Any ideas on how or why this may be happening? I assume I should just buy new rear bags. Any constructive comments or guidance are welcome.

A pic of the car they are on for your viewing pleasure.










Sent from my XT1080 using Tapatalk


----------



## Aronc (Jan 30, 2006)

ive noticed the same thing with my Mason techs on my mkiv. not really sure how to go about fixing it. It is also a universal air suspension bag. No leaks or anything like that but its concerning.
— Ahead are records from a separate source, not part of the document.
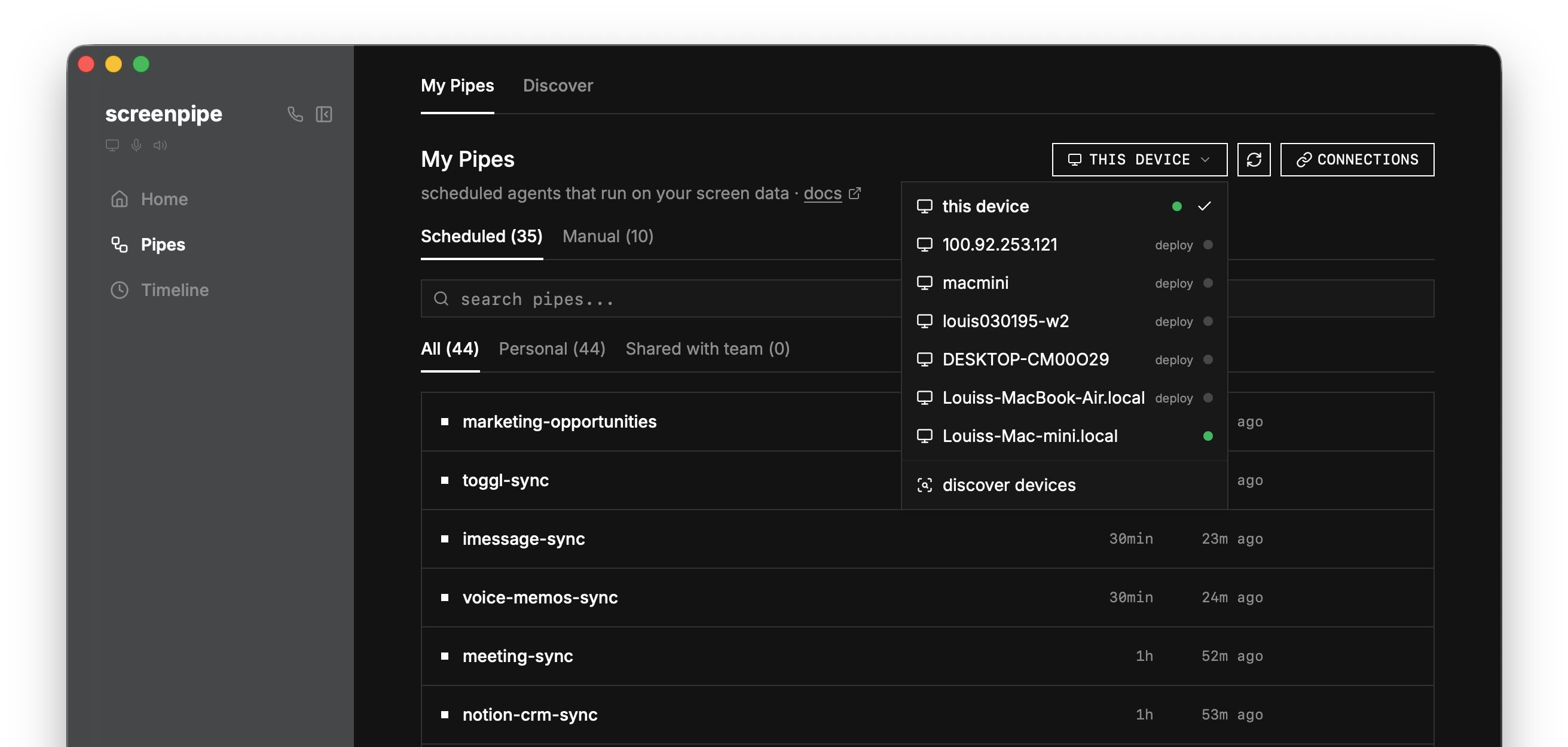This screenshot has height=747, width=1568.
Task: Switch to the Manual (10) tab
Action: coord(607,236)
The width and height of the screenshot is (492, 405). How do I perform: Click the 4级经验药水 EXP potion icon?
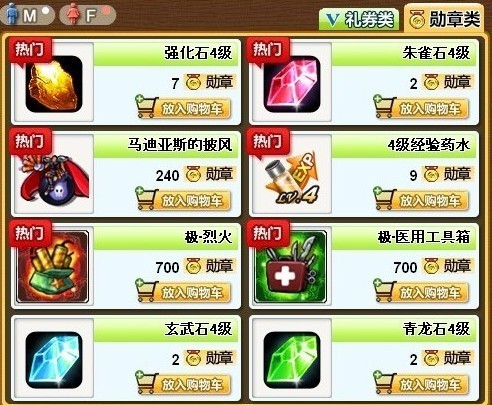(292, 178)
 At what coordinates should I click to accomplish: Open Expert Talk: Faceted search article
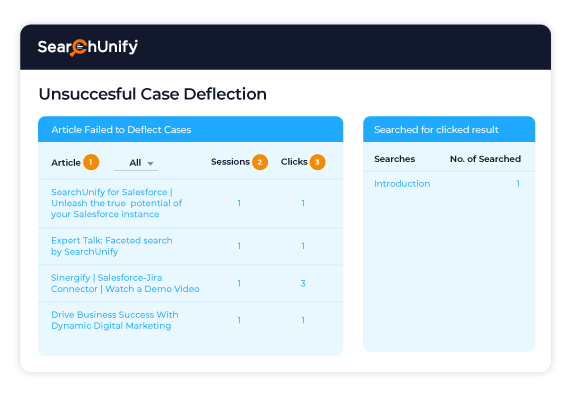click(x=112, y=246)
Any input would be appreciated


----------



## Aronc (Jan 30, 2006)

anyone have some input to this?


----------



## 2loDiesel (Jul 5, 2011)

have samething on my mk5 , seems in my situation its coming from the back rubbing onto the table since i dont have the cup kits and my bag sits inside table , about 60$ a bag , might as well change them


----------



## Bakerrrr (Aug 14, 2008)

Guess i'll be looking at my bags a little closer when im under my car next. Been looking for an excuse to upgrade anyway... opcorn:


----------



## Bag Riders Air Ride (Sep 10, 2013)

So all of the pictures shown are not actually dry rot, they are just normal wear from the bags folding slightly off angle. This causes the bag to rub on itself and wear on the outside, but you won't have any issues with them leaking or tearing because those bags are extremely thick.


----------



## qcbtbx (Apr 6, 2012)

Bag Riders Air Ride said:


> So all of the pictures shown are not actually dry rot, they are just normal wear from the bags folding slightly off angle. This causes the bag to rub on itself and wear on the outside, but you won't have any issues with them leaking or tearing because those bags are extremely thick.


How thick?

Sent from my XT1080 using Tapatalk


----------